La figura femminile nella storia e nella cultura sarda è assolutamente centrale.
Dai ritrovamenti archeologici ai nostri giorni, la donna è sempre stata depositaria di capacità, conoscenze e antiche regole morali.
Le tradizioni sarde con le loro leggende, i culti religiosi, le vicissitudini politiche e popolari, sono strettamente legate a radici matriarcali.
La donna era depositaria quindi di capacità, conoscenze e antiche regole morali sulla conduzione della casa, famiglia e di tutte le realtà derivanti.
Presenti perciò sia nella comunità pagana, sia in quella fortemente cattolica, le donne sarde hanno sempre assunto ruoli e doveri sicuramente importanti.
Nell’isola vi è uno spaccato fermamente rilevante e originale inerente all’evoluzione sociale della donna, in cui la si tratteggia quasi sempre come protagonista.
La donna era altresì creatrice e promulgatrice di simboli universali, e i suoi ricami, tessuti tra i fili del telaio, erano dei veri e propri ideogrammi.
L’elemento femminile è presente in quasi tutti gli aspetti della vita quotidiana sarda, ma anche durante le celebrazioni di rituali propiziatori antichi e pagani, come una sorta di amuleto che deve tener lontana la sfortuna dai campi, dalle case, dalla famiglia.
Il matriarcato sardo non è però l’idea speculare del patriarcato, come invece vuole il pregiudizio comune.
La donna non domina sull’uomo, ma è la società a mettere al centro le madri, nel loro significato primario, perciò un’”organizzazione familiare” che si basa sui valori prettamente materni, indirizzati ai bisogni di ciascuno, principio fondamentale di ogni società civile.

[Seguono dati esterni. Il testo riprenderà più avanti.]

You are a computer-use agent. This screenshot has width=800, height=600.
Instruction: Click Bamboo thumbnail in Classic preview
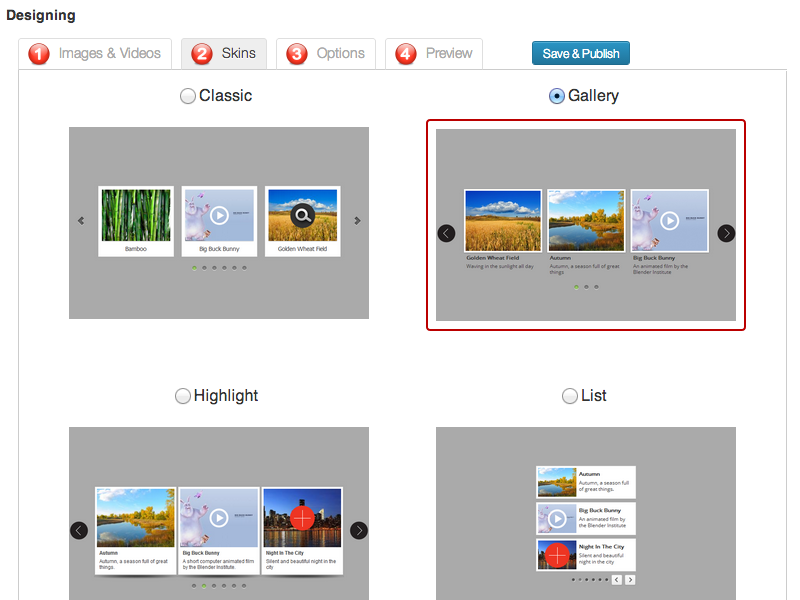(x=135, y=214)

La grande assenza dell’uomo dalla casa, per abitudini preconcette o per lavoro, ha comportato la necessità di rivolgere verso la donna tutte le responsabilità che sono insite nella famiglia: la crescita dei figli, la loro formazione scolastica ed educativa, la cura delle mura domestiche, la gestione del patrimonio.
In questa figura della Mater che tutto sopporta e supporta, vi è costudita l’armonia ciclica della vita in Sardegna.